Still, there lingers around this team a skepticism that even a Lombardi Trophy hasn't dispelled.
Only one of the previous 35 Super Bowl champions made a bigger turnaround than the Patriots, who were 5-11 in 2000. The Patriots finished 11-5 last season and ranked just 19th in offense and 24th in defense. Their top weapons beyond Mini-Me receiver Troy Brown and dependable kicker Adam Vinatieri are halfback Antowain Smith, who was cut by AFC East cellar-dweller Buffalo last May, and quarterback Tom Brady, who wasn't a lock to make the team last summer. The defensive front seven is an ever-rotating cast of solid but non-descript performers. And coach Bill Belichick had a career 41-55 record before last season.
"Nobody's still giving us a chance, but we kind of like that underdog role," said Smith, who can't claim that mantle anymore after rushing for 1,157 yards last season.
While the St. Louis Rams were treated with awe as they came from nowhere to win in 1999 and the Baltimore Ravens were feared en route to the 2000 crown, no one was scared of the 2001 Patriots, who were seen as more of a cute story than a true champion. The Rams had blazing speed on offense. The Ravens had the stingiest defense. The Patriots started 2001 with losses to lowly Cincinnati and the New York Jets, and even though they won their final nine games (three in the playoffs), six of those victories came by no more than a touchdown. Brady and Co. pulled out the AFC divisional victory over Oakland and Super Bowl triumph over St. Louis with magical performances worthy of David Copperfield.
"Some people get success and tail off, but that's not the makeup of this team. We're a very humble group," Milloy said. "We're still hungry. We've been working hard since we started our offseason workouts on April1. That's what it takes to win the championship. I had my best offseason working out because I was a little more focused. That feeling of winning against all odds is going to motivate me for the rest of my career."

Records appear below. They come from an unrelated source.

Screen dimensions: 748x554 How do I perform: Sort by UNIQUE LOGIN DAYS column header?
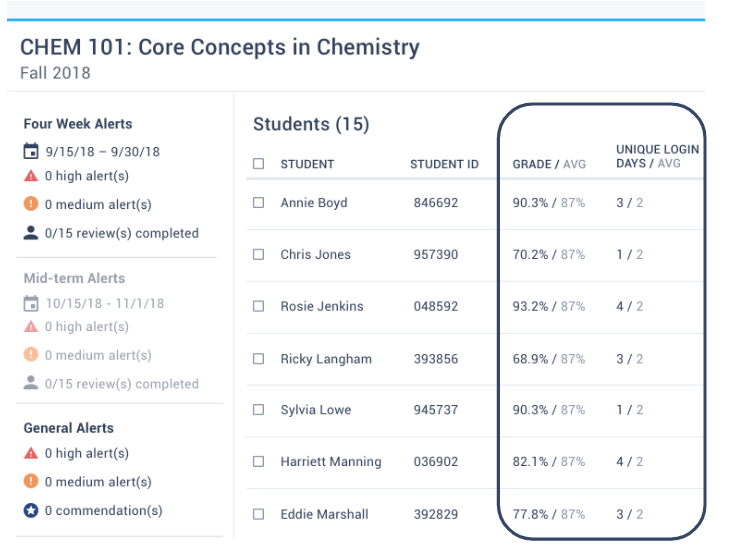pyautogui.click(x=657, y=156)
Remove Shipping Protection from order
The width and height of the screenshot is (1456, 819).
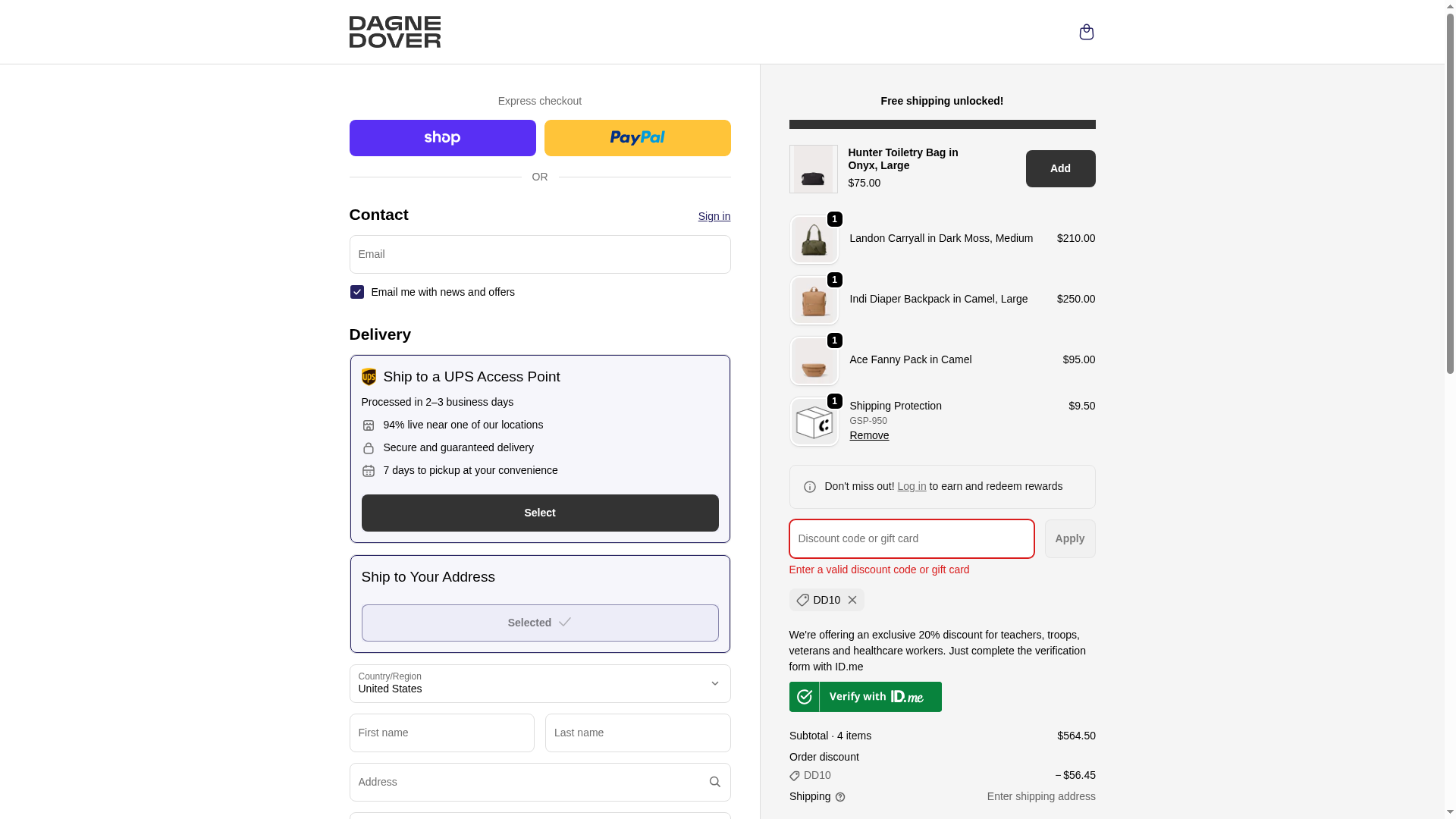(x=869, y=435)
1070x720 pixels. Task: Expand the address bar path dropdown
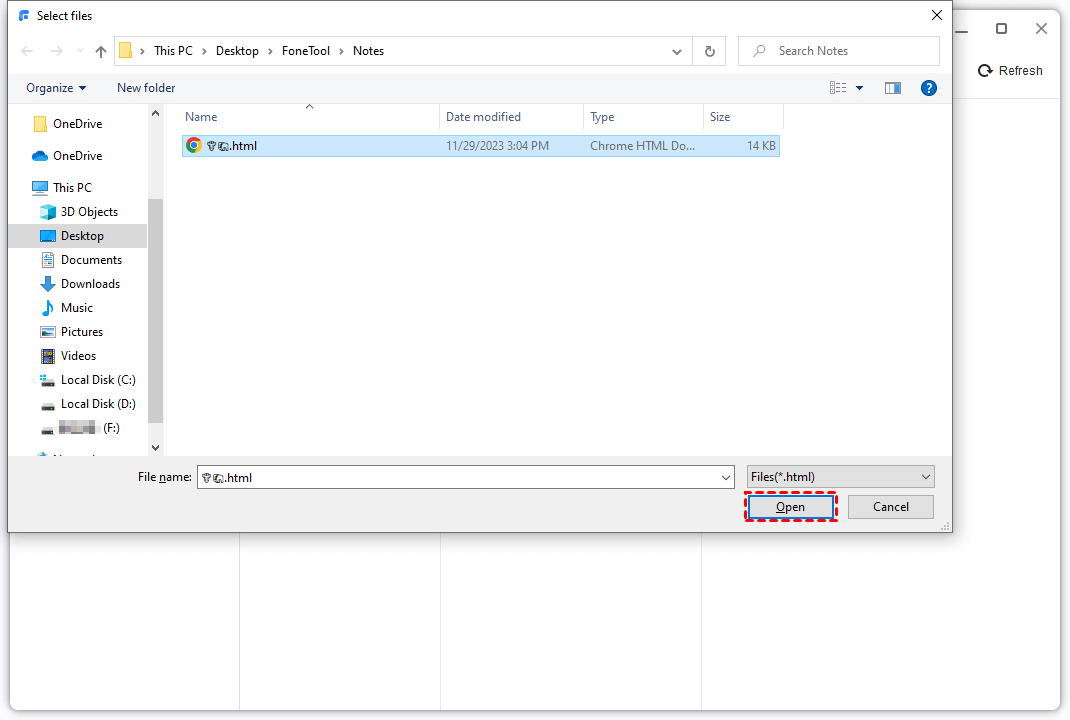pos(677,51)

Psychology is critical for the Patriots, who aren't as talented as recent champions like the Rams and Ravens, or even their division rival, the Dolphins. New England's championship was built on a less tangible element: chemistry. Belichick believes training camp is about putting a team together, both on "performance chemistry" and off the field. An amazing 41 players started at least one game for the 2001 Patriots compared to 28 for the rags-to-riches 1999 Rams.
"The formula for success doesn't necessarily mean bringing in all-star players at every position," said veteran linebacker Ted Johnson. "Our staff has a knack for bringing in personalities that mold together to work toward a common goal. We didn't win in a conventional way last year. We didn't dominate in any category except special teams. Someone stepped up every week and we just found ways to win."

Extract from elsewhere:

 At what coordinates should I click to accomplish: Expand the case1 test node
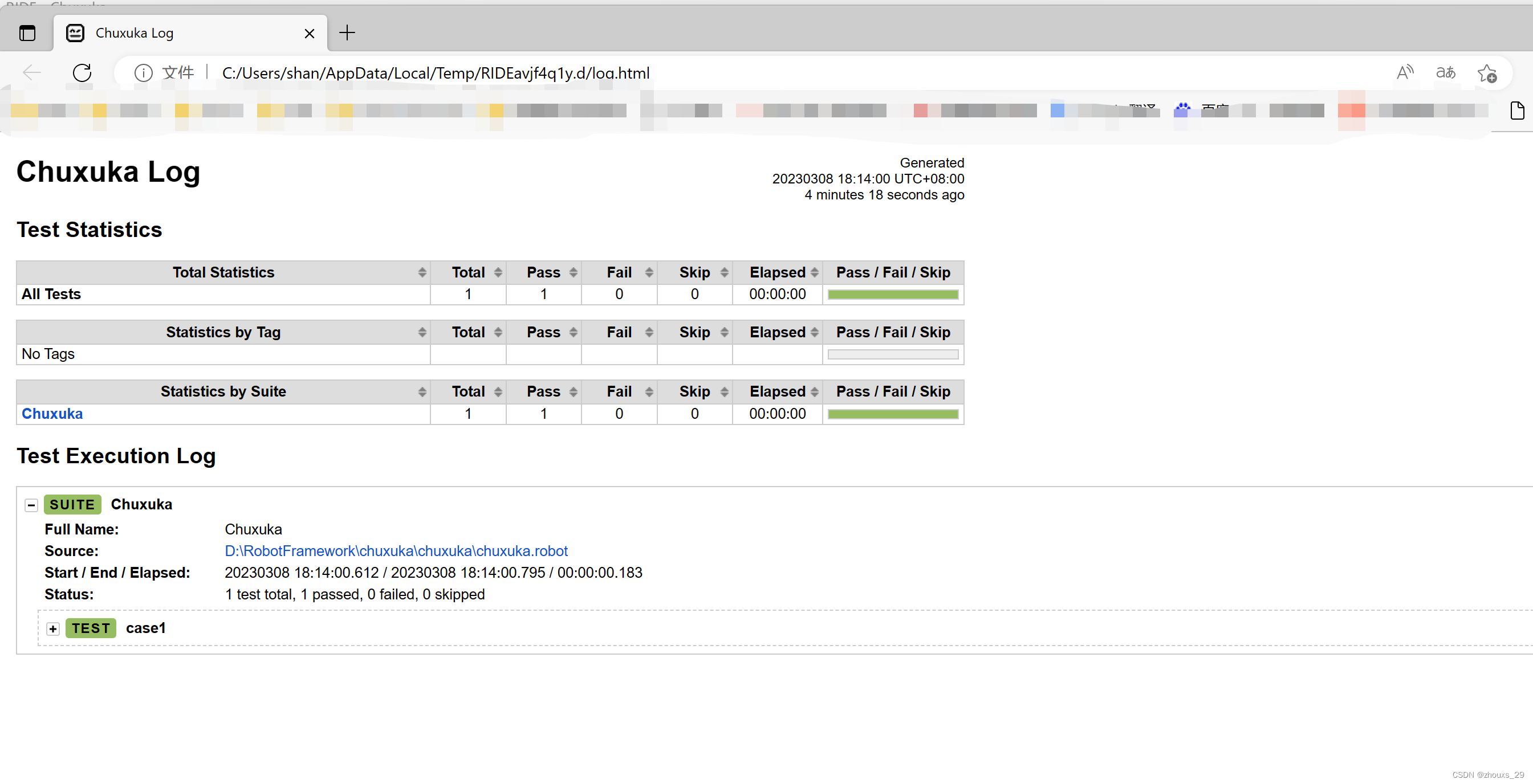(53, 629)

The biggest thing the Patriots found was a quarterback. When 10th-year starter Drew Bledsoe went down in Week 2, unheralded second-year man Brady took over and became an overnight sensation even if his success was based more on gumption than Bledsoe-like physical skills. And with Bledsoe having been dealt to AFC East foe Buffalo, Brady is the unquestioned starter.

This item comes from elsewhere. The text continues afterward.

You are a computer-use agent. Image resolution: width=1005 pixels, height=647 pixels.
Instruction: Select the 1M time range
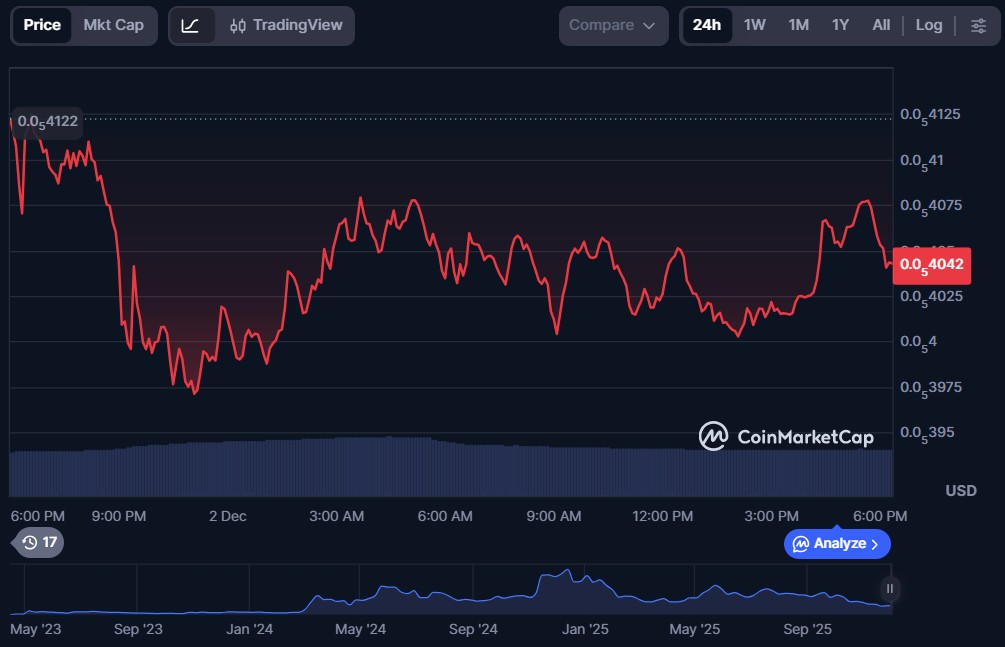click(x=798, y=25)
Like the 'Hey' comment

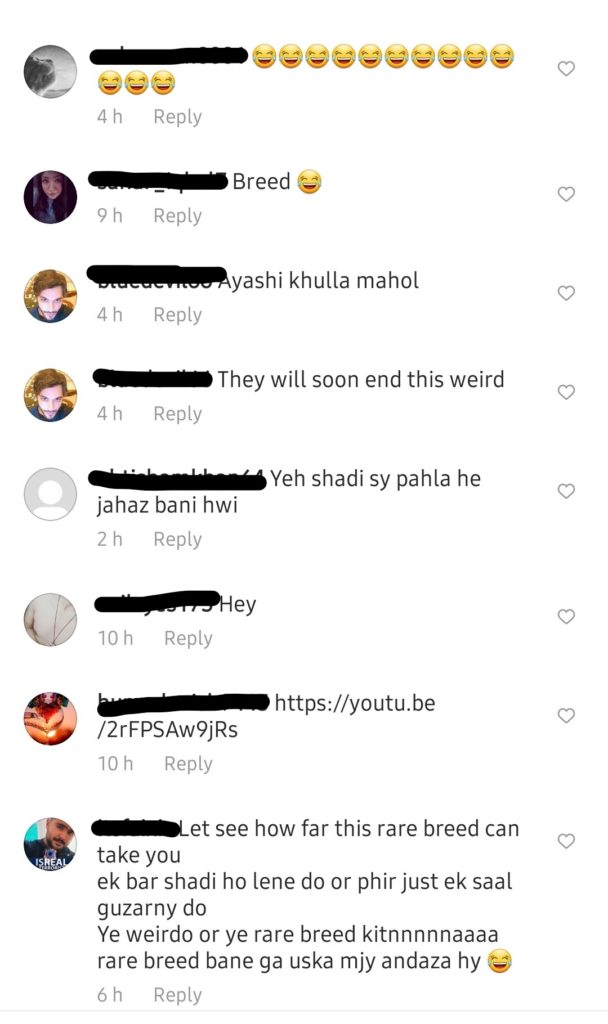coord(566,616)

"One thing that you hate to do is say, 'Well last year we did this, so we've got to do the same, exact thing,'" Brady said. "There are different ways to be successful. Plays that worked last year probably won't work this year. But some plays that didn't work last year might work this year with the different talent [receiver Donald Hayes, tight ends Christian Fauria and Daniel Graham] that we've added and the experience and the feel that we have for each other."
If Brady continues his Pro Bowl play of last season, the defensive-minded Patriots should be a playoff contender again despite a schedule that includes eight games against 2001 playoff teams. But if Brady shows why he lasted until the 199th pick of the 2000 draft, then all the chemistry in the world probably won't keep New England from oblivion in the tough AFC East, which could well be the NFL's best division.